═════ Data shown ═════

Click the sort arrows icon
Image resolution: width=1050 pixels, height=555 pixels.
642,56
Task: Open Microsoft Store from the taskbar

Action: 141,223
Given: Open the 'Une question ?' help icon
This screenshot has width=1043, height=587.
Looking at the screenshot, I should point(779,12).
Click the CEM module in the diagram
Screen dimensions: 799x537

═════
═════ Data shown ═════

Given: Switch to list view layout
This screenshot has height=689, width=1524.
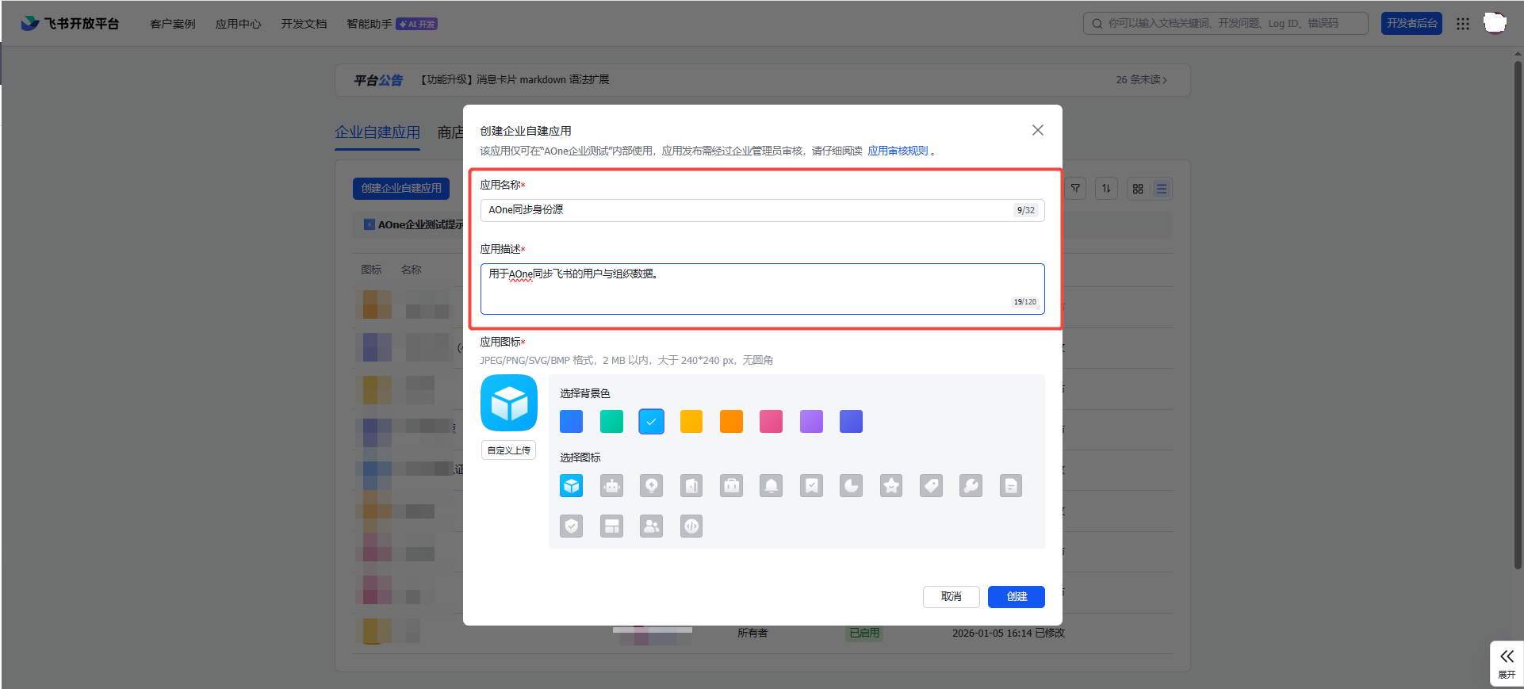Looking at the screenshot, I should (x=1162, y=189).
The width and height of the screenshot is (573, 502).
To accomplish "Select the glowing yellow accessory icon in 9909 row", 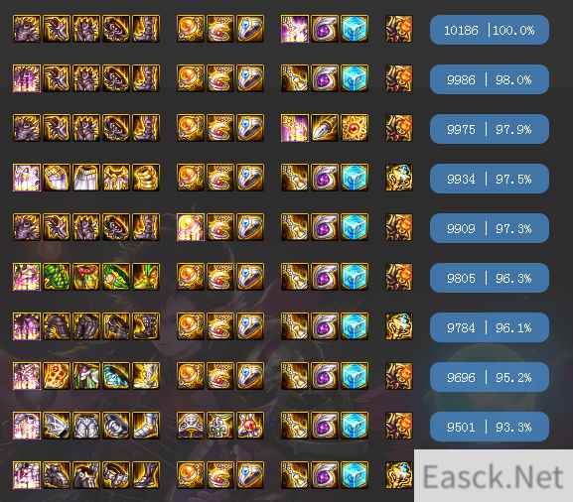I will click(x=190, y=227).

═════
═════ Data shown ═════

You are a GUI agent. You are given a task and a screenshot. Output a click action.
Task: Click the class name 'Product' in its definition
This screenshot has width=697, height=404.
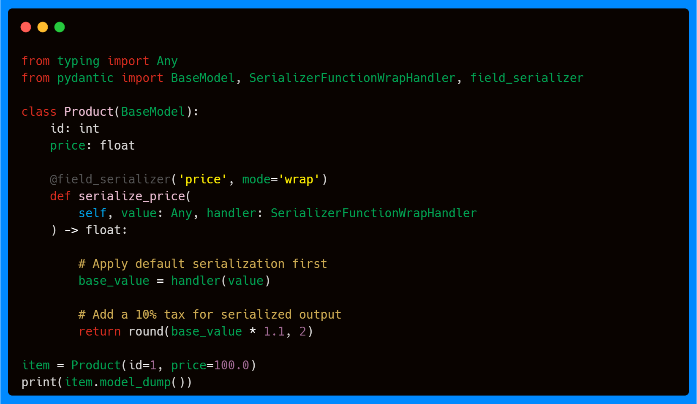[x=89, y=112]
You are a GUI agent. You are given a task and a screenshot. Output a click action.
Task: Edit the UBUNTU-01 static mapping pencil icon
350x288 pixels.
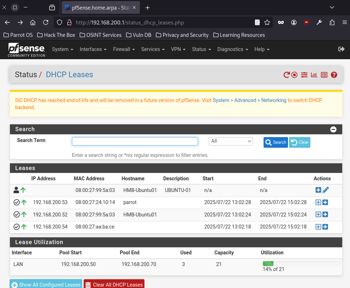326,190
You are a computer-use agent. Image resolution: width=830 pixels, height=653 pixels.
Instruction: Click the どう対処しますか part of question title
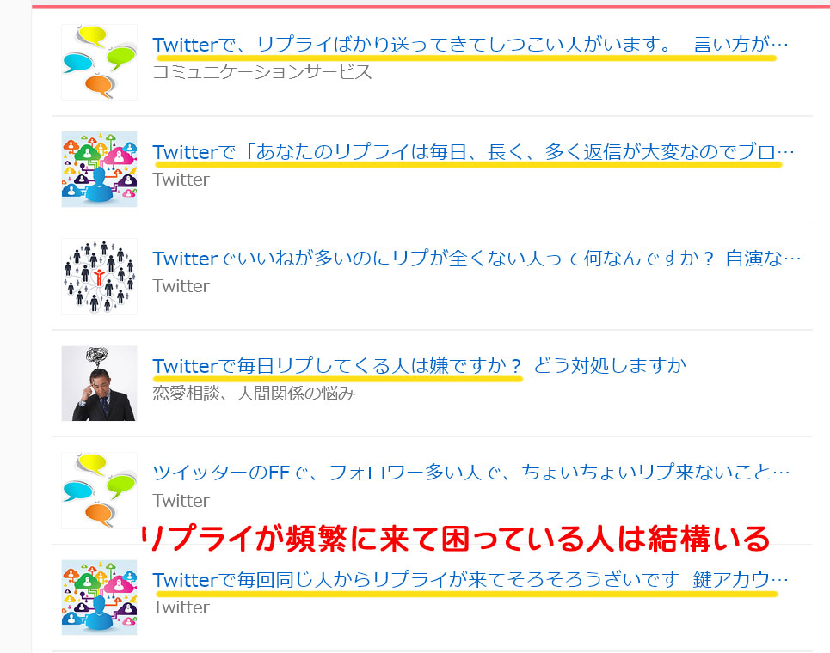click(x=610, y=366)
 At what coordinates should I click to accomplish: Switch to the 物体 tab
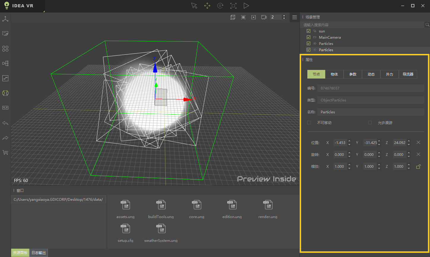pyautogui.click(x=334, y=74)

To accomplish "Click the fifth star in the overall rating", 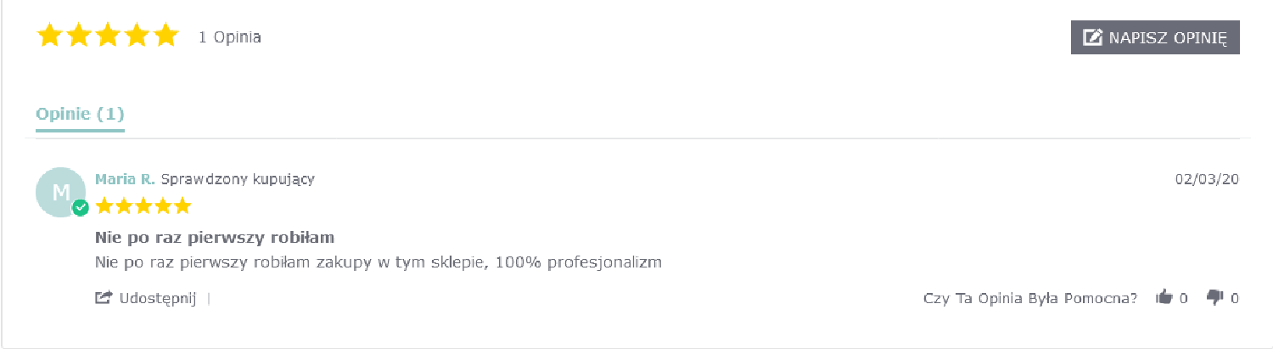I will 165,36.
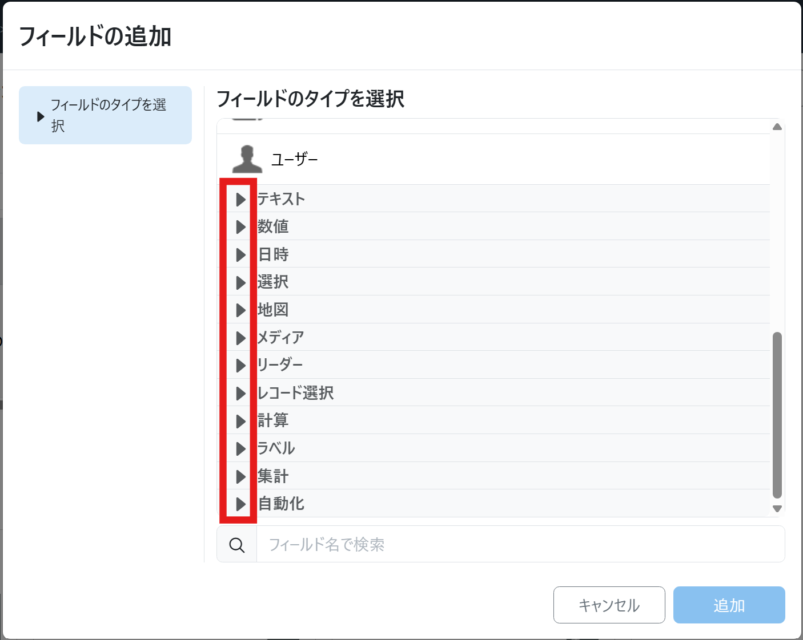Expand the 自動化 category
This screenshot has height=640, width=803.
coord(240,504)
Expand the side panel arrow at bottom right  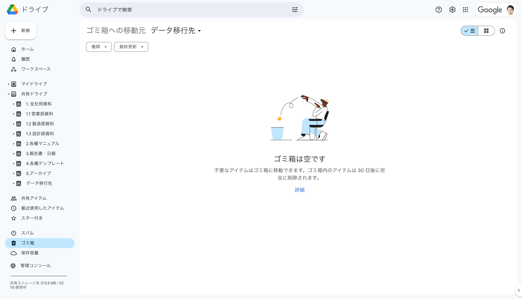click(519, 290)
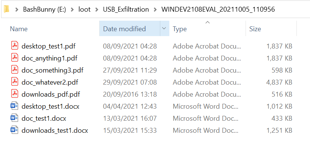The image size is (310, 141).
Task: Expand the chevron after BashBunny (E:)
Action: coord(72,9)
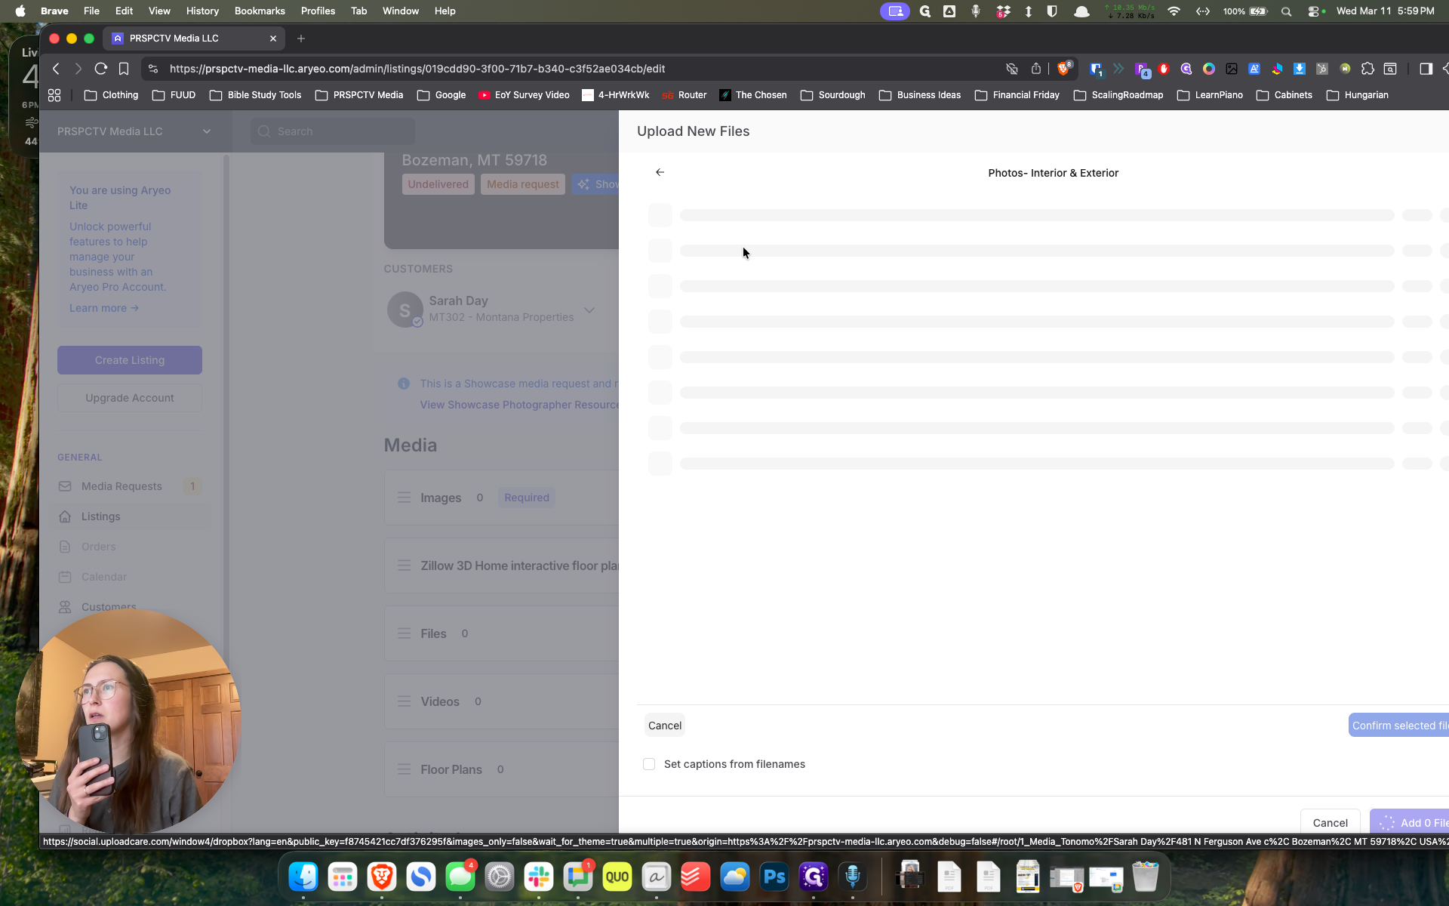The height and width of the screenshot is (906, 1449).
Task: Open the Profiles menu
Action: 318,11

═════

→ What the task asks:
Please give back, exactly as it stands above, the stretch from the line with "Task: Open Microsoft Store from the taskbar" through the line with "Screen dimensions: 799x537", and no line outside it.

→ Answer to this task:
Task: Open Microsoft Store from the taskbar

Action: 141,223
Given: Open the 'Une question ?' help icon
This screenshot has width=1043, height=587.
Looking at the screenshot, I should point(779,12).
Click the CEM module in the diagram
Screen dimensions: 799x537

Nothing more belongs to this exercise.